We do that with set_xlim and set_ylim.
So here we're going from -2 to 12 and y will be -20 to 10.
And we could also specify where should the labels appear on our x axis and
where should they appear on our y axis.
Notice that we're using the num p arange method here, which is going to go 0,
10, 0, 5, 10.
And this one will go -15, -10, -5, 0, and 5.
And so if you look at it, that's exactly what's shown.
6:09
Now you can play with this and try it out to make your own plot and
you can change the labels as indicated here.
What if we want to do multiple functions?
We can display multiple data on the same plot
by simply calling the function on the same axis object.
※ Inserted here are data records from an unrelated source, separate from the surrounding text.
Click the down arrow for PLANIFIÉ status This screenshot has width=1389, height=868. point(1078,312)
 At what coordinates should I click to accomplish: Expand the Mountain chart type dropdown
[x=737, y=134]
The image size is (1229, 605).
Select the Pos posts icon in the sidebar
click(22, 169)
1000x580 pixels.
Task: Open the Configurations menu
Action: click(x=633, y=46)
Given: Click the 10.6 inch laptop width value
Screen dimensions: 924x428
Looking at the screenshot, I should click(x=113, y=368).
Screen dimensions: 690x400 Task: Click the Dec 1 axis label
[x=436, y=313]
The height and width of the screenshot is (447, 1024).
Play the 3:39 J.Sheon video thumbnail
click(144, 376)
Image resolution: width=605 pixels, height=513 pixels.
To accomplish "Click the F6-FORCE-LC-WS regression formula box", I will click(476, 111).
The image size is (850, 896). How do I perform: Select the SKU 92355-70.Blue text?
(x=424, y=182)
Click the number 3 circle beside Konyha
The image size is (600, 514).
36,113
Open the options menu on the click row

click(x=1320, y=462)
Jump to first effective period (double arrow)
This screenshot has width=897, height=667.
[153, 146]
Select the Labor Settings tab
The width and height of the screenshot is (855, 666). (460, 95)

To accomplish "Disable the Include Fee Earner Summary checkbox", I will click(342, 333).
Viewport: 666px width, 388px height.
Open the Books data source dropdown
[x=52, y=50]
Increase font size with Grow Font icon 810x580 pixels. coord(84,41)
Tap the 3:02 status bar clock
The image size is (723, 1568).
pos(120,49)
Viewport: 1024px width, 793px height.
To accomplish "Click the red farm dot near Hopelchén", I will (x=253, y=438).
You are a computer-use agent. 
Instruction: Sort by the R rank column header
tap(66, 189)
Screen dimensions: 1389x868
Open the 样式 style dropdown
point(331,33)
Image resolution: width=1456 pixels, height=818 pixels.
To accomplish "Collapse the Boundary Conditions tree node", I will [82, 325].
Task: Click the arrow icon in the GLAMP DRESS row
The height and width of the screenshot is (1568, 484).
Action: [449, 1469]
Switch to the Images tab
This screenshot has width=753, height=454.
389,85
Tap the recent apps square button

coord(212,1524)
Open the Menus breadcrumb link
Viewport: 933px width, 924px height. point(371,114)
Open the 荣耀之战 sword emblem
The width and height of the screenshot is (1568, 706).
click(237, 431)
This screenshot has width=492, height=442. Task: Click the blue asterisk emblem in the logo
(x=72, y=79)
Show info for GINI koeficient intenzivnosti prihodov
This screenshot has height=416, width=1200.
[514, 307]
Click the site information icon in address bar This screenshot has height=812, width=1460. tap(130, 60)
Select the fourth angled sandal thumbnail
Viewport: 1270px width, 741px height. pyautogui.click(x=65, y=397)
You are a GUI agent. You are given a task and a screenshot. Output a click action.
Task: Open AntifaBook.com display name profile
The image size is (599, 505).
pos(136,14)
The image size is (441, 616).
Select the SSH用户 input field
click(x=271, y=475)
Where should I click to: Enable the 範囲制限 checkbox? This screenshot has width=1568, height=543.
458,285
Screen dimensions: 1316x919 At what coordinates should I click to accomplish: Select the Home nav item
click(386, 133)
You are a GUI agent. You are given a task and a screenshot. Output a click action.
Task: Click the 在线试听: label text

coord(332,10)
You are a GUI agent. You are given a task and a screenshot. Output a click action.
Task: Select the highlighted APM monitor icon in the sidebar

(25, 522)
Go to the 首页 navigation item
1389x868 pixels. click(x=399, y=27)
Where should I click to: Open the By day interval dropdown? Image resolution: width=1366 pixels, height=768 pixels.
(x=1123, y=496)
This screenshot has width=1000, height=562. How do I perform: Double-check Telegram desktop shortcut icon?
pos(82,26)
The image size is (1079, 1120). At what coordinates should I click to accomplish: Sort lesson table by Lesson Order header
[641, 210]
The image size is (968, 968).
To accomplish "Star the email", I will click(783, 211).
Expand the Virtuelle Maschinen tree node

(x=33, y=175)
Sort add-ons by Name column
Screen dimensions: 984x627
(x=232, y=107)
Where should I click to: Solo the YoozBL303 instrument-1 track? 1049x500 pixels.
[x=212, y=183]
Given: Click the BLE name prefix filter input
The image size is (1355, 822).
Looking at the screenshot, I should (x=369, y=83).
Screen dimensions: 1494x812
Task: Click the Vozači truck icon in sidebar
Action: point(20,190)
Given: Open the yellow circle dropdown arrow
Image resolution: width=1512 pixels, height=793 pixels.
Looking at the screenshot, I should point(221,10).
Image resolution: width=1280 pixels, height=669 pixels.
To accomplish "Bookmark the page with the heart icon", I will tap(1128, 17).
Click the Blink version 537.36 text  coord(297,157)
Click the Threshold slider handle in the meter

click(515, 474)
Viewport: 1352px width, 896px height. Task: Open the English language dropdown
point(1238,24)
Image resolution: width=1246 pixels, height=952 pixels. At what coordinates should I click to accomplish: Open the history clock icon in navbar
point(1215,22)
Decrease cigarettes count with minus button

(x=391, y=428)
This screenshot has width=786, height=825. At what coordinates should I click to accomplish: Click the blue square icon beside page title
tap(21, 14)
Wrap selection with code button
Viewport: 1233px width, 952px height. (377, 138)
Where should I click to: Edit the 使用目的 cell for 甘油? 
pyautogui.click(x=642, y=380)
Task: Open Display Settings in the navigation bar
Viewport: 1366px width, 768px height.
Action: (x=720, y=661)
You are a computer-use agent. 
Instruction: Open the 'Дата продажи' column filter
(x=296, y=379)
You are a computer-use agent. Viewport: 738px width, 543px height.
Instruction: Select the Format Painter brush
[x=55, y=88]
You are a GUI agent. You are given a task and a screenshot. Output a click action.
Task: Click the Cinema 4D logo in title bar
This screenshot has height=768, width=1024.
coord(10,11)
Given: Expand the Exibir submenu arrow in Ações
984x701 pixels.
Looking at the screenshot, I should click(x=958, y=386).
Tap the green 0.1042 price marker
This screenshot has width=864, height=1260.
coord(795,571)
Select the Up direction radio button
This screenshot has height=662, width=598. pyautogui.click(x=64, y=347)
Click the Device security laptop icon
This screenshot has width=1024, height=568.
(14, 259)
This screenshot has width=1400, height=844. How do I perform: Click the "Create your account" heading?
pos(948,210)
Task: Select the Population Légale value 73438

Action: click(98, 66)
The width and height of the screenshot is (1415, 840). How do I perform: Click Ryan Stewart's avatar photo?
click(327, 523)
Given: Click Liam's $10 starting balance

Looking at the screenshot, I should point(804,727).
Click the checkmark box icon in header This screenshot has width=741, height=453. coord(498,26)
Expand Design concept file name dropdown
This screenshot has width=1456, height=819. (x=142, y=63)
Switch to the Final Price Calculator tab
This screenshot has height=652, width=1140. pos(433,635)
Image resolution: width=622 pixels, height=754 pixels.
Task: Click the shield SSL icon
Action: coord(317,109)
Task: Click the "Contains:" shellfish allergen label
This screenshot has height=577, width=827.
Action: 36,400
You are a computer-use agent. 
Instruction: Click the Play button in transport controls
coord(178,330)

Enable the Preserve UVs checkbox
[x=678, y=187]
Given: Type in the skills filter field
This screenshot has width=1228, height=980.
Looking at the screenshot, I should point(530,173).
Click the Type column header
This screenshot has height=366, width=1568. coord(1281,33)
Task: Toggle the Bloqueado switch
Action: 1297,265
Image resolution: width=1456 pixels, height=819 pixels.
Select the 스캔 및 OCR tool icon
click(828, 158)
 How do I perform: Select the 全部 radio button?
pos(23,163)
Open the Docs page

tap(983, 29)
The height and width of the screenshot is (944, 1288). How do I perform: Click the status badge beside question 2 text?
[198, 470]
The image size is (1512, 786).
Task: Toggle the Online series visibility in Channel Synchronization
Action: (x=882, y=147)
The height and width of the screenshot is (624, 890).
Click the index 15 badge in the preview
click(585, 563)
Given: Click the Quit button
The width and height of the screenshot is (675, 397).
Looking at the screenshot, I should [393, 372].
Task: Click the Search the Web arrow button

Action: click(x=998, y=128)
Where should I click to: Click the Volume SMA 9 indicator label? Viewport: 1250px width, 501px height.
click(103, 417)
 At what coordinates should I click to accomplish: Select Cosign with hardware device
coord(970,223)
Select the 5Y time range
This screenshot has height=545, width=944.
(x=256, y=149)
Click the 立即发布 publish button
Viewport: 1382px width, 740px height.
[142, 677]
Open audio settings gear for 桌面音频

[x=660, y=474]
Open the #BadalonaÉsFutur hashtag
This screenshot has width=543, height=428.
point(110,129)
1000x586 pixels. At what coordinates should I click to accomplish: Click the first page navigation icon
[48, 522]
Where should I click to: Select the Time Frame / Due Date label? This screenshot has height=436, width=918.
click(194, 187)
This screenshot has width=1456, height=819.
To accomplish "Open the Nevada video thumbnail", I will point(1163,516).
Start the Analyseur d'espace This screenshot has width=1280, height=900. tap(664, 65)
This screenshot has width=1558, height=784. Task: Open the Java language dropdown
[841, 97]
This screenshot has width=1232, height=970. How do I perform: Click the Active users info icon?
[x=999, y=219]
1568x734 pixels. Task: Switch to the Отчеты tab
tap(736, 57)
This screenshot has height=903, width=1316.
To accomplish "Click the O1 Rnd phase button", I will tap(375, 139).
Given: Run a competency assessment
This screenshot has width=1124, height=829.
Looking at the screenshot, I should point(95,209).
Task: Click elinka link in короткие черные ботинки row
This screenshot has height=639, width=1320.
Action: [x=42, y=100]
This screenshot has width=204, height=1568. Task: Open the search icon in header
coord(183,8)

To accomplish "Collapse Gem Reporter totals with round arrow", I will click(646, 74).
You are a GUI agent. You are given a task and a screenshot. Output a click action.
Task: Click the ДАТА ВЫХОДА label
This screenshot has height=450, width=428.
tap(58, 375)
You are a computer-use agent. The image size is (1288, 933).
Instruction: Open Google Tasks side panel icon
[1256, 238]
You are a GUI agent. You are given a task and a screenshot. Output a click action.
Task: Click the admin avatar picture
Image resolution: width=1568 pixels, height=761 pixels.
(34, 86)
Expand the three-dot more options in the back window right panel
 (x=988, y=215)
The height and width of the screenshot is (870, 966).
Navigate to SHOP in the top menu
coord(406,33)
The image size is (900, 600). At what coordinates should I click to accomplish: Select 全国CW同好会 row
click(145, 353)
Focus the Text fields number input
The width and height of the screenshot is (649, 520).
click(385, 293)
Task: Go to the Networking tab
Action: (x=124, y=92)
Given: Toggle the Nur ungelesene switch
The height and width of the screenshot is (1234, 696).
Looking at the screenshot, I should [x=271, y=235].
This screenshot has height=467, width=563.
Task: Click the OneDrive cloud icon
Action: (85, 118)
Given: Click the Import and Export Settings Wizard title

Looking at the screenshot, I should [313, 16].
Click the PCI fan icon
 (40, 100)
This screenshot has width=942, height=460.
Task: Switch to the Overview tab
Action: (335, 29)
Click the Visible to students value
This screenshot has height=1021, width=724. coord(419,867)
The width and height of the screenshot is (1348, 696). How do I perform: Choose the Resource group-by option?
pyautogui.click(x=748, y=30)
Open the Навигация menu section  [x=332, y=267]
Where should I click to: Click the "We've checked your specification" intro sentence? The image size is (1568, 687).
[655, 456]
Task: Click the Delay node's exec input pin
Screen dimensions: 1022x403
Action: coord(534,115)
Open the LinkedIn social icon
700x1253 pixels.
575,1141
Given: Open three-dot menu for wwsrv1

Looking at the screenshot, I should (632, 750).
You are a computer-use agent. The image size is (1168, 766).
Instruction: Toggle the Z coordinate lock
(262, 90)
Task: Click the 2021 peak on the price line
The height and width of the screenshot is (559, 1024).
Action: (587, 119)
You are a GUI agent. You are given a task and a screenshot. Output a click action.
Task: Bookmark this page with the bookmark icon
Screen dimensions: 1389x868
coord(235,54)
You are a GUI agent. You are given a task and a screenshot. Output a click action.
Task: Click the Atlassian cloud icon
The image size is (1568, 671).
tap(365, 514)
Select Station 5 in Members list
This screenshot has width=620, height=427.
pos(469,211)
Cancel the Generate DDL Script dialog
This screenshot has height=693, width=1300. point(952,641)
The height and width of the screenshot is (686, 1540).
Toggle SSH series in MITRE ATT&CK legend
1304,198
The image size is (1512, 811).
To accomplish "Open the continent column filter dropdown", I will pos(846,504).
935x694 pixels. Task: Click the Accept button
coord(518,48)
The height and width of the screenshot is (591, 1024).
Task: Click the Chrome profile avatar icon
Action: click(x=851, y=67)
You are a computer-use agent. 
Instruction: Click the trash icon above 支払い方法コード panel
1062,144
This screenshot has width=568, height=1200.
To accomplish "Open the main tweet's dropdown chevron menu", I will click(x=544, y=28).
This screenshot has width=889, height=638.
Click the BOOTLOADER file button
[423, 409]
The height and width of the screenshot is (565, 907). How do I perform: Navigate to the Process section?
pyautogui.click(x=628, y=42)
If we do that, we can get two lines.
6:28
We can also save our plot.
If you want to save it as a PDF,
you simply end the name of your file in PDF and that's what will be created.
If you use PNG, it will create a PNG, which is a different type of format.
We can create this file, and then we will execute.
Notice, we've saved our file, it still shows up in our notebook.
But then when we look, we can see that the file is there.
So these are two UNIX commands to list the contents.
Is that file exists?
There it is.
And then we remove it, so that our notebook is clean and
we can re-create it later.
The last thing in this notebook is how to use the Seaborn library to make
things prettier.
Make the visualization look better and focus on the important aspects.
7:14
The first two lessons in this module actually
talked about this idea of making things visually appealing and intuitive.
These ideas build on some of the concepts introduced
by Edward Tufte into the visualization landscape.
And the Seaborn library does a nice job of doing this, making this easy.
It includes lots of module functions that can generate very impressive plots and
we'll see those in subsequent lessons.
But we can actually simply import Seaborn and
call the set method and our plots will now look much better.
Notice how the colors are better looking, and it also has laid out these ticks so
that we can quickly see what the values of our data.
For instance, here you see that it is 5, -5 and this is 10, -15.
These sorts of visual clues can be useful to help improve the understanding of
your plot.
There's some other things you can do with Seaborn and
this rest of the notebook demonstrates it.
Here's another way of demonstrating it.
We can make our labels bigger or fonts, change of fonts, etc.
I encourage you to play around with these things and see how they work.
Your time will be well worth it.
If you have any questions, let us know, and good luck.